Start of Selected extract

PF: When we were trying to explain the evolution of the perpetual calendar, a complication you find in many Patek Philippe watches, we found we were missing important historical pieces in the line of development. For quite a while we scanned the world market, and, lo and behold, just recently we discovered the critical missing piece: a pocket watch made in 1762 by Thomas Mudge, which had the first perpetual calendar ever made for a portable timekeeper. I call this strategic collecting, and there are a number of watches on my list still remaining to be found.
JR: Many people are surprised to learn that the museum is not actively buying Patek Philippe watches for its collection at international auctions. In fact, you’re looking for pieces that are important historical firsts — pieces that pre-date Patek Philippe’s founding in 1839. Are there any examples you can tell us about?
PF: We acquire important pieces for the Patek Philippe collection from time to time, although perhaps not as often as we used to, since our collection is already quite complete. As a company, we don’t want to be seen as pushing up prices for vintage Patek Philippe watches. At this high level it is probably wiser to be modest and, for the sake of all collectors, not to interfere in the market. For our collection of historical non-Patek Philippe watches we recently acquired a pocket watch made by Piguet & Meylan, featuring two barking dogs, an automaton on the front dial, bought from Christie’s. This motif is based on a painting by Jean-Baptiste Oudry, which is part of the Museum of Art and History here in Geneva.
‘It’s an honour, a pleasure, and a high responsibility to work with the founder of a collection of this magnitude’
JR: It sounds as though your job is like being a part-time treasure hunter. Does it ever feel like that?
PF: I have a clear idea of what I would like to suggest to Mr. Philippe Stern for acquisition. Over the past few years I’ve developed a huge network of ‘watch people’. So, in addition to buying through auctions, I now have access to private collections that I didn’t know about before, and we sometimes acquire very interesting pieces that way.
JR: The museum has assembled the most important horological library in the world. How is this library used by you and horological scholars around the world today?
PF: The library is an essential part of our museum. We could never have published our catalogues as quickly and efficiently as we have if we didn’t have it at hand. I only need to travel 10 metres to have the key books by the most important authors in my hands. It’s extremely convenient, and a huge asset and resource. When we get requests, we have the option of opening our shelves, even the books in my office, to researchers. They’re always impressed.

End of Selected extract
Start of Information supplied

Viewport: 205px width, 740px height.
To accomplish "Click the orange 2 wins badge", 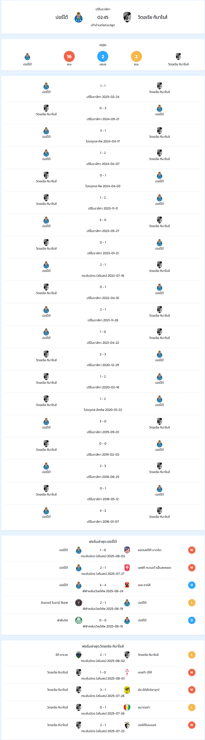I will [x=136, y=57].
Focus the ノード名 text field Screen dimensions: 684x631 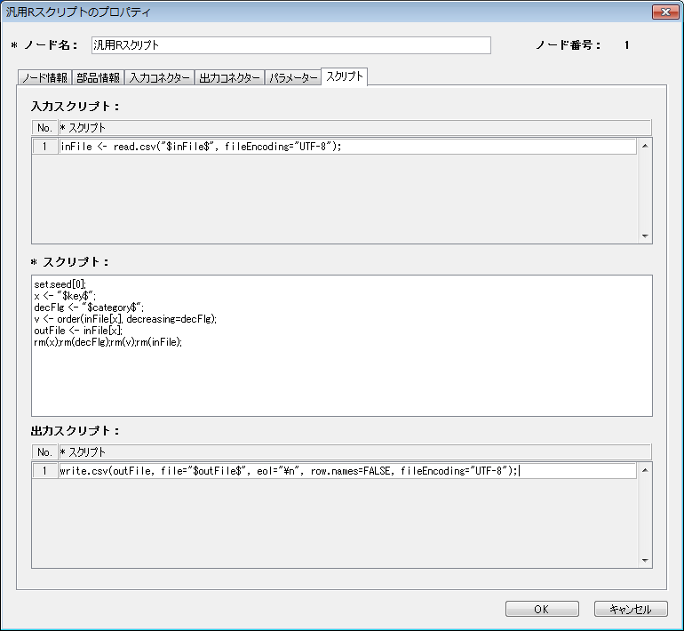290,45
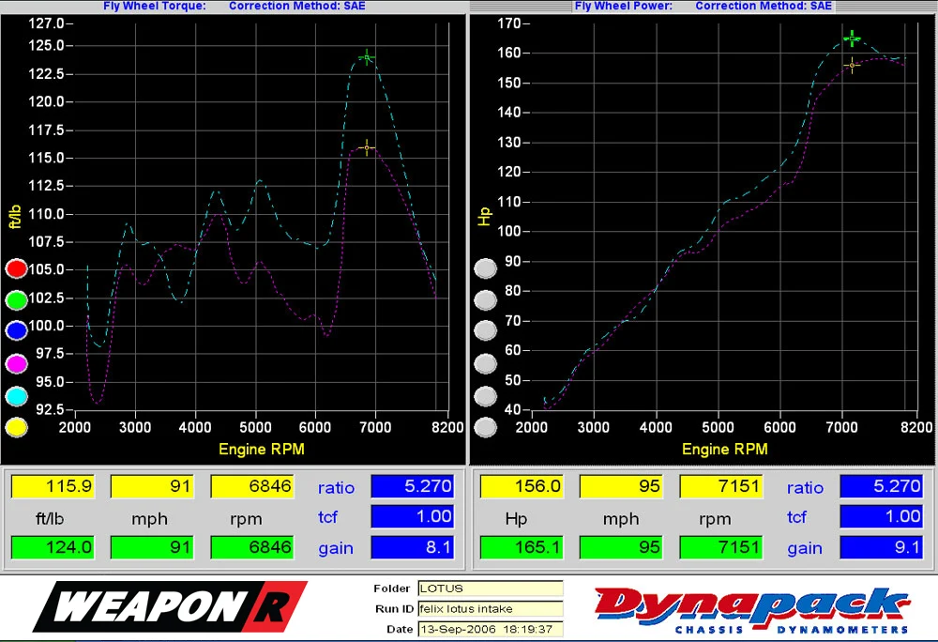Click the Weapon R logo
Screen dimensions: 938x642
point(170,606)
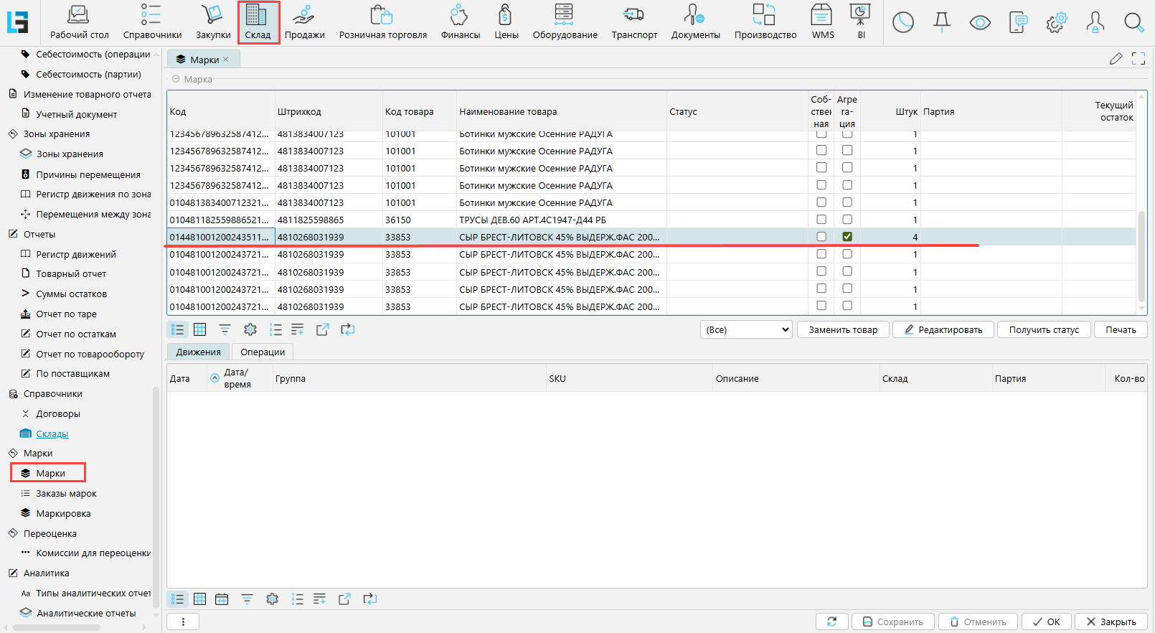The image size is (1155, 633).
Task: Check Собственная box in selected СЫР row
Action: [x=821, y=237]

End of Information supplied

> **To-do list**:
(a) Answer these questions about the museum interview:
(i) In what year did Thomas Mudge make the pocket watch with the first perpetual calendar for a portable timekeeper?
(ii) In what year was Patek Philippe founded?
(iii) From which auction house was the Piguet & Meylan pocket watch bought?
(b) Revise the museum interview passage starting at "PF: When we" and ending at "to be found.", replacing "strategic collecting" with "targeted collecting".
The records have no connection to the interview.

> **Answers below**:
(a)
(i) 1762
(ii) 1839
(iii) Christie's

(b)
PF: When we were trying to explain the evolution of the perpetual calendar, a complication you find in many Patek Philippe watches, we found we were missing important historical pieces in the line of development. For quite a while we scanned the world market, and, lo and behold, just recently we discovered the critical missing piece: a pocket watch made in 1762 by Thomas Mudge, which had the first perpetual calendar ever made for a portable timekeeper. I call this targeted collecting, and there are a number of watches on my list still remaining to be found.